◆ **THE EXERCISE**:
Name every British political party mentioned in the passage about the UK general election below.

The polls have it like this: unless something goes drastically wrong for Theresa May and co. between now and next month’s general election, a Conservative government will rule Britain until at least 2022. Not only are the Tories set to win on June 8th, but May’s party is currently on course to defeat all rivals in a landslide. Having positioned themselves as ‘the Brexit party,’ the Conservatives are profiting from instability within the Labour party, the official opposition; are absorbing the UK Independence Party vote (with Nigel Farage’s former outfit having lost its raison d’etre); and are naturally benefiting from the way the British press operates—just five men, including Rupert Murdoch, own the majority of the UK’s newspapers, all of which are firmly in the Conservative camp—as unofficial Tory propaganda. Britain’s press, free though it is, sides decisively with the state and that’s bad news for the opposition.

The Conservatives’ opponents have options, but the supposedly reformed Labour party—staggering towards the finish line after almost two years of blunders—seem more interested in engaging in a manhood-measuring competition with other similarly progressive-left parties than in beating their right-wing rivals. The progressive alliance—a proposed collaboration between Labour, the Liberal Democrats, the Scottish National Party and the Greens—has been shot down by Labour’s messianic man at the top. Currently the progressive vote stands to be split three ways or more, but pragmatism be damned: for Jeremy Corbyn, it’s either his party to beat the Tories or no one’s. As with the Democrats and the 2016 US election, wherein the Democrats were happier to push a widely disliked presidential candidate over the most popular politician in the country, Labour would apparently rather lose their own way than stand a chance of winning through negotiated terms in 2017. So another Conservative government it shall be—and a dominant one at that.

◆ **DATASET EXCERPT**:
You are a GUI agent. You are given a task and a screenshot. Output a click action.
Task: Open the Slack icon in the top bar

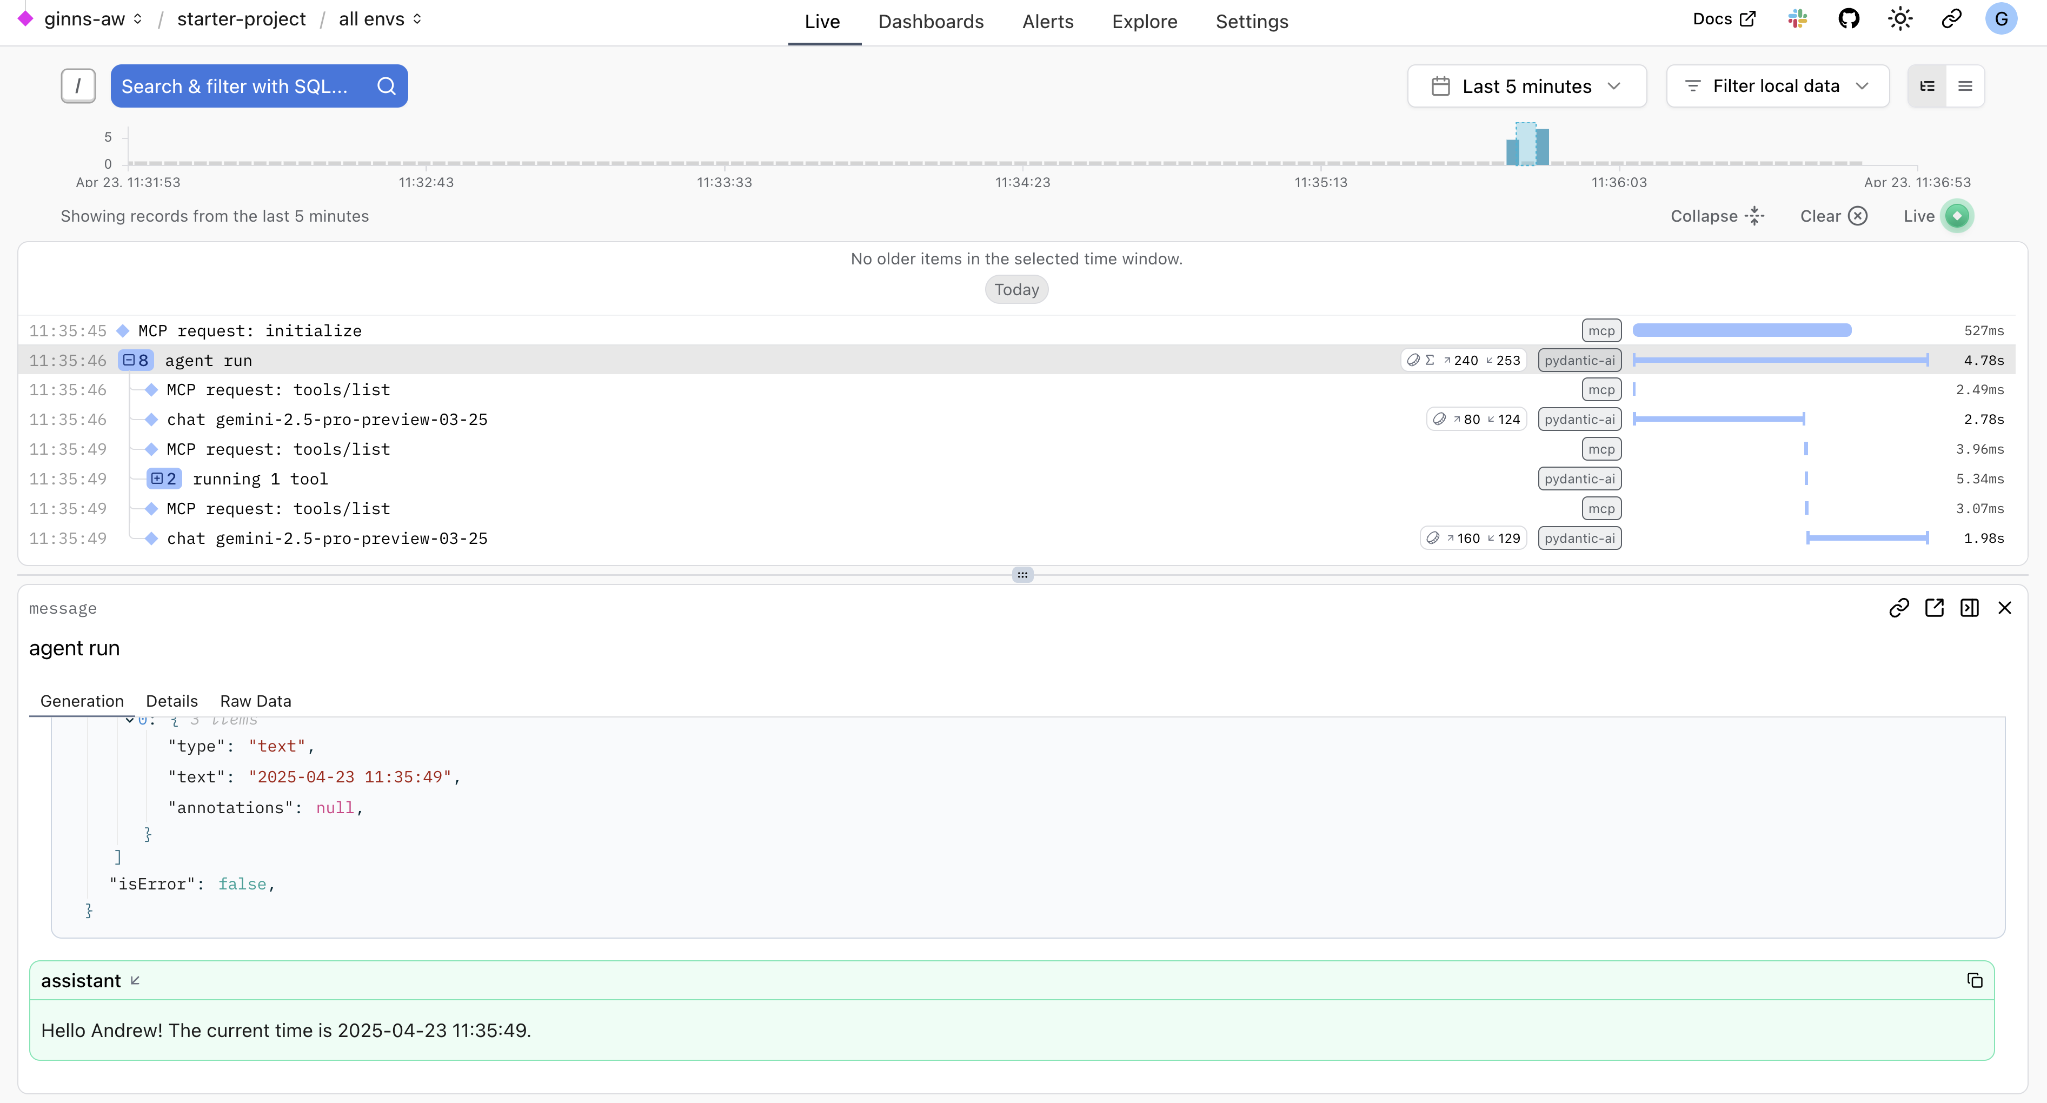pos(1797,18)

◆ **FINAL ANSWER**:
- Conservative party (the Tories)
- Labour party
- UK Independence Party
- Liberal Democrats
- Scottish National Party
- Greens